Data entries
+++

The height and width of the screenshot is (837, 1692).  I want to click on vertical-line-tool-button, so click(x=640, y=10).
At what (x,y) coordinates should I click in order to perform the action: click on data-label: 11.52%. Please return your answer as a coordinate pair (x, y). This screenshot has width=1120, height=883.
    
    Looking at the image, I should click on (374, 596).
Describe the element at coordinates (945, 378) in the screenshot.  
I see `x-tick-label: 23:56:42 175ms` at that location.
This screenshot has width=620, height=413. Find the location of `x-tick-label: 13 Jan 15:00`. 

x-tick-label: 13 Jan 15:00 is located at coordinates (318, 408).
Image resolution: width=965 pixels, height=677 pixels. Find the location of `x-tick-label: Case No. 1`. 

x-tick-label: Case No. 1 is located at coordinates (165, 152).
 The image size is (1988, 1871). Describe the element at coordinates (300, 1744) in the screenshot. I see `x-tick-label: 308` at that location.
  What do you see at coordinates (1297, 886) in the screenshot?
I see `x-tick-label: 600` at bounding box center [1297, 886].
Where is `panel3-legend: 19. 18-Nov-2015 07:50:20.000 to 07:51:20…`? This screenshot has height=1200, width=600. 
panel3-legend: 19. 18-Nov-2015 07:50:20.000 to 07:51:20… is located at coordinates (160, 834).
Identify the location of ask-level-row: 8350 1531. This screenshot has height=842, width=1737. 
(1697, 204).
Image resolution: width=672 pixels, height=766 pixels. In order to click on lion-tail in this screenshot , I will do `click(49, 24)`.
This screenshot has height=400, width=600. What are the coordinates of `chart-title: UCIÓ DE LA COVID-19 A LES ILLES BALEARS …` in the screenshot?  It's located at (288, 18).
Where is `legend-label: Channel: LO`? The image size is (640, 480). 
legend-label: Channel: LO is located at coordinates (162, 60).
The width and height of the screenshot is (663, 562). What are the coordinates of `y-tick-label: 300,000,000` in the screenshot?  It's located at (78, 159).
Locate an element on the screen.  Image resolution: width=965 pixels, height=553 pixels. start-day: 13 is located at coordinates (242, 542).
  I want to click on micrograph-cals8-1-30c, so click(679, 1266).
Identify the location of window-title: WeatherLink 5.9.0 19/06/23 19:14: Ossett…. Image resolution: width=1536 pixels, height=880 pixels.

+++

Task prompt> Extract each line of the items above that contains the string "should", matching its case exactly.

Task solution>
At what (x,y) coordinates should I click in order to perform the action: click on data-label: 11.52%. Please return your answer as a coordinate pair (x, y). This screenshot has width=1120, height=883.
    Looking at the image, I should click on (374, 596).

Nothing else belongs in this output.